=== To be done ===
Pick out each of the rows below that contains the word "Task", matching case exactly, and copy those rows.

==================================================

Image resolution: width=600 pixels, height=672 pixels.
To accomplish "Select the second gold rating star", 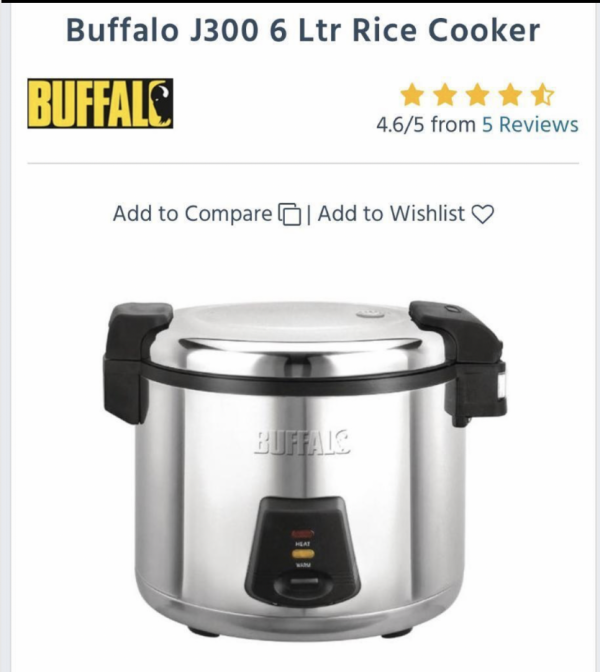I will [445, 95].
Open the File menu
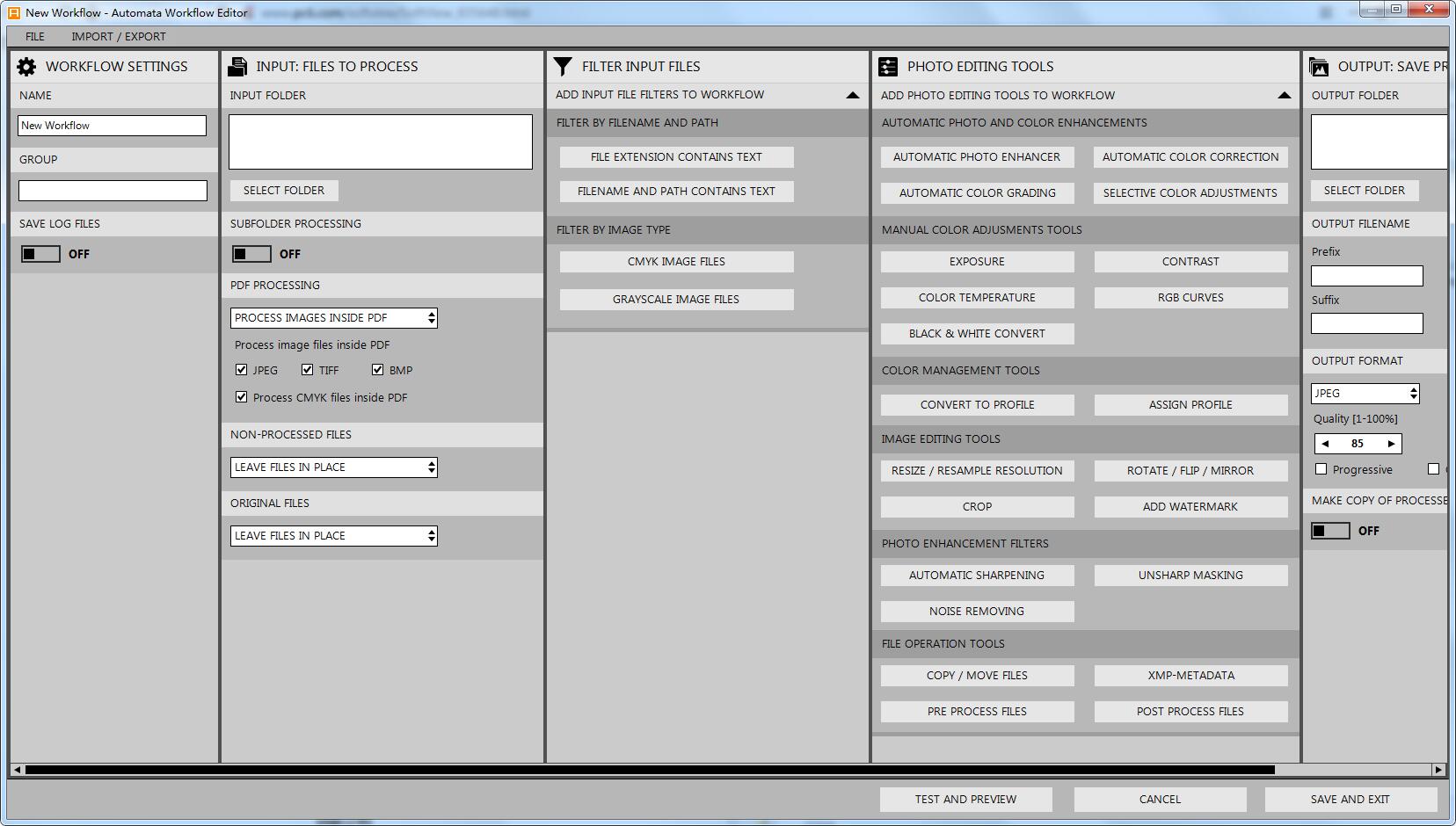 (35, 36)
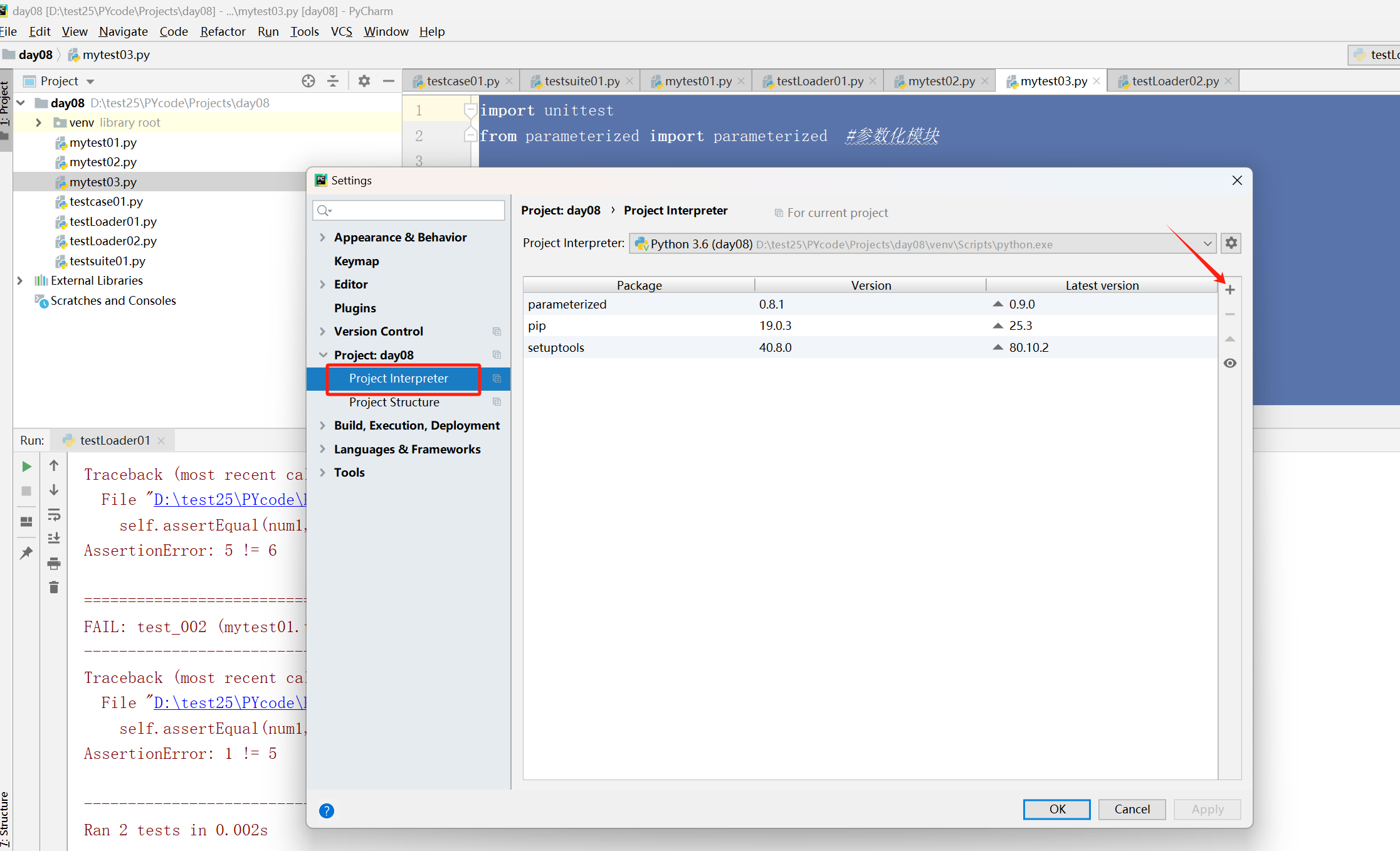Viewport: 1400px width, 851px height.
Task: Switch to testLoader02.py editor tab
Action: [1174, 81]
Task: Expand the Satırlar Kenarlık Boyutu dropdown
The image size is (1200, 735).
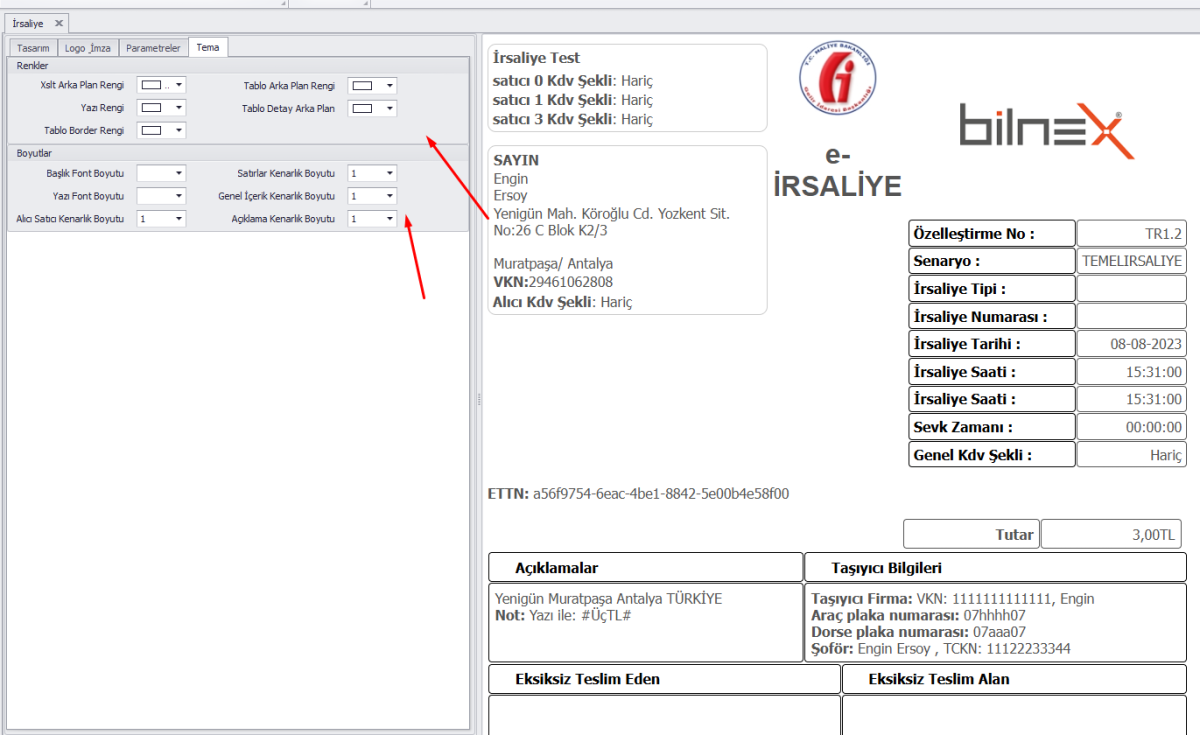Action: click(x=390, y=174)
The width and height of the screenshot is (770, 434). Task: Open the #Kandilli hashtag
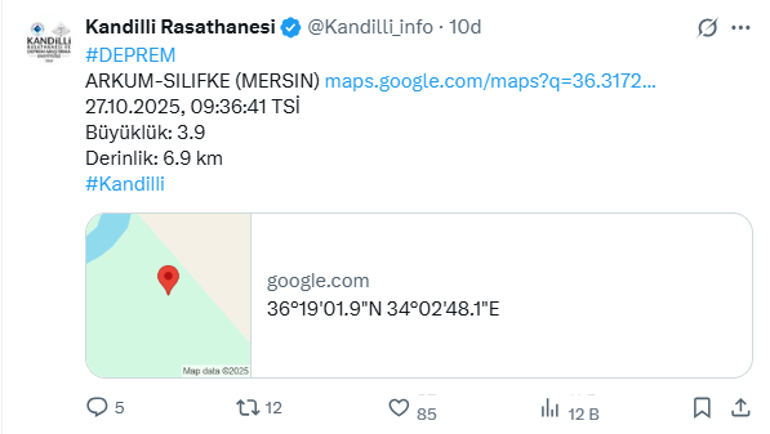[x=125, y=183]
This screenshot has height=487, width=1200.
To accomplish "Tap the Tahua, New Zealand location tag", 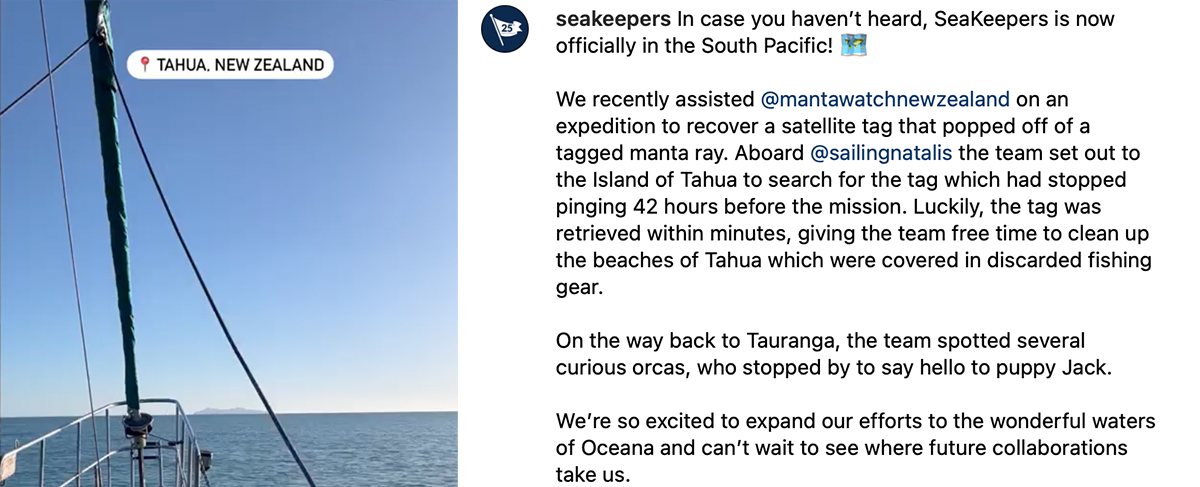I will (x=231, y=66).
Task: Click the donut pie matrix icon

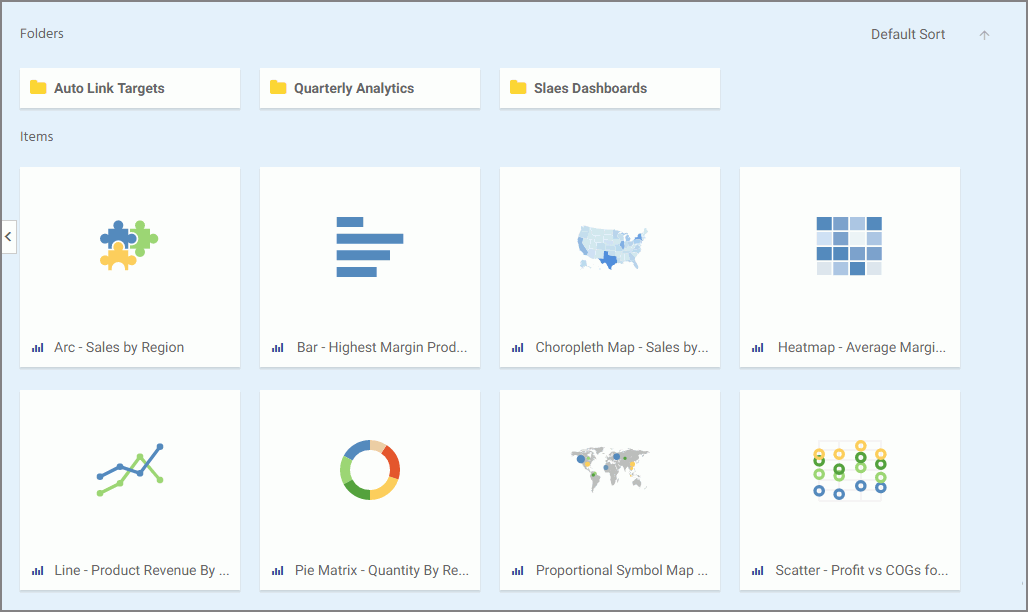Action: 370,469
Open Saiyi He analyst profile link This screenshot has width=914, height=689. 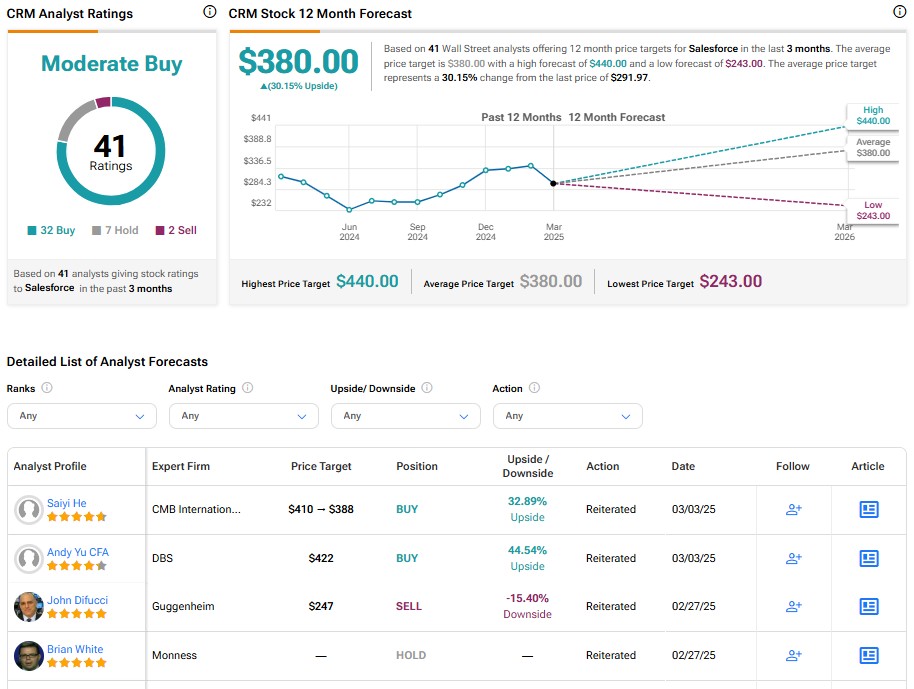click(66, 503)
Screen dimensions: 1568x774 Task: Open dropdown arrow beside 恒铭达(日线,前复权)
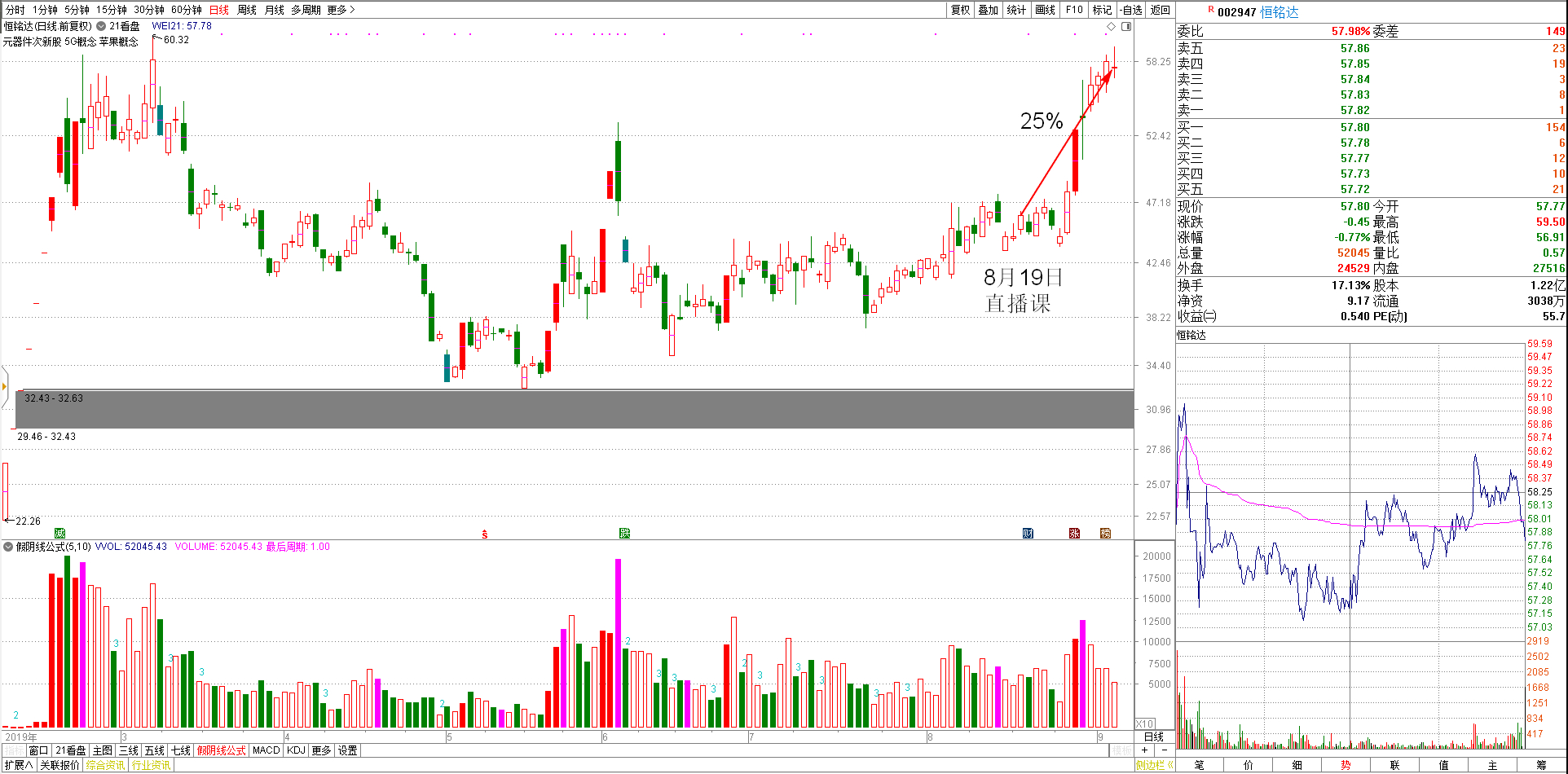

==================================================

=== Solution to the exercise ===
Task: Switch to testLoader02.py editor tab
Task: Expand the Satırlar Kenarlık Boyutu dropdown
The width and height of the screenshot is (770, 434). Task: Open the #Kandilli hashtag
Task: Click the donut pie matrix icon
Screen dimensions: 1568x774 Task: Open dropdown arrow beside 恒铭达(日线,前复权)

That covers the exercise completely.